**Task to carry out**
The whole listing that follows, pictures excepted, should be printed again exactly as given.

++++

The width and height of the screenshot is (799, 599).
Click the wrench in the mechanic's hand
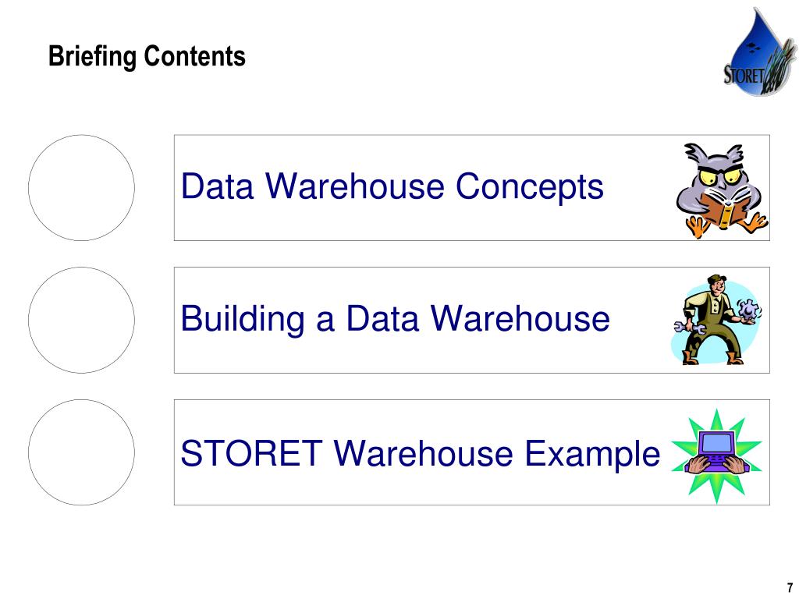688,328
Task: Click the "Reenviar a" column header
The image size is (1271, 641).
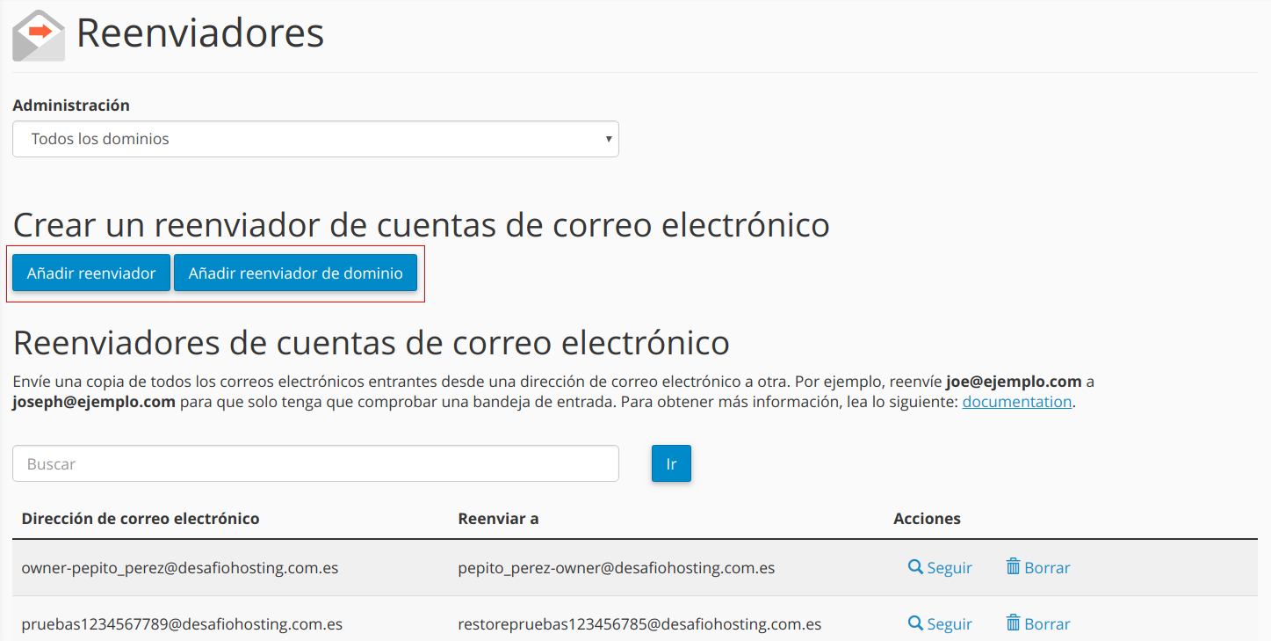Action: [498, 519]
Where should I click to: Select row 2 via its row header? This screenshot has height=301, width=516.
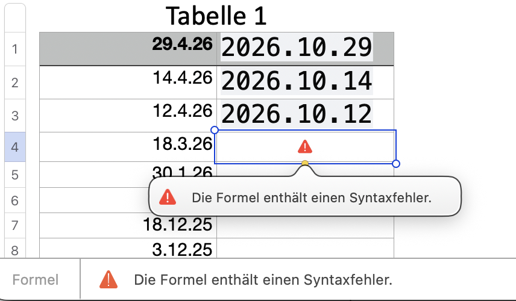coord(15,82)
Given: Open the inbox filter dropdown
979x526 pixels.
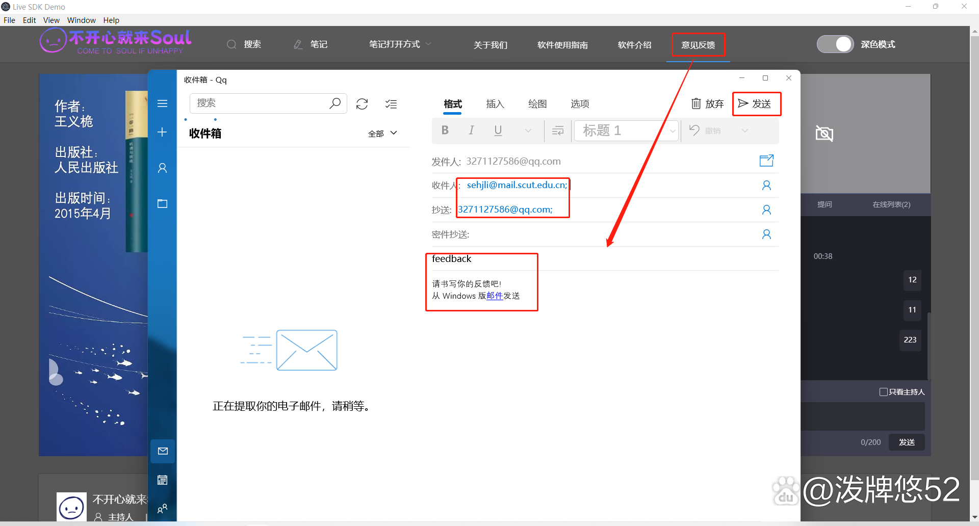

++++

**Answer box**
The width and height of the screenshot is (799, 599).
Click the wrench in the mechanic's hand
688,328
Task: Click the "Reenviar a" column header
The image size is (1271, 641).
Action: [498, 519]
Where should I click to: Select row 2 via its row header? This screenshot has height=301, width=516.
coord(15,82)
Given: Open the inbox filter dropdown
979x526 pixels.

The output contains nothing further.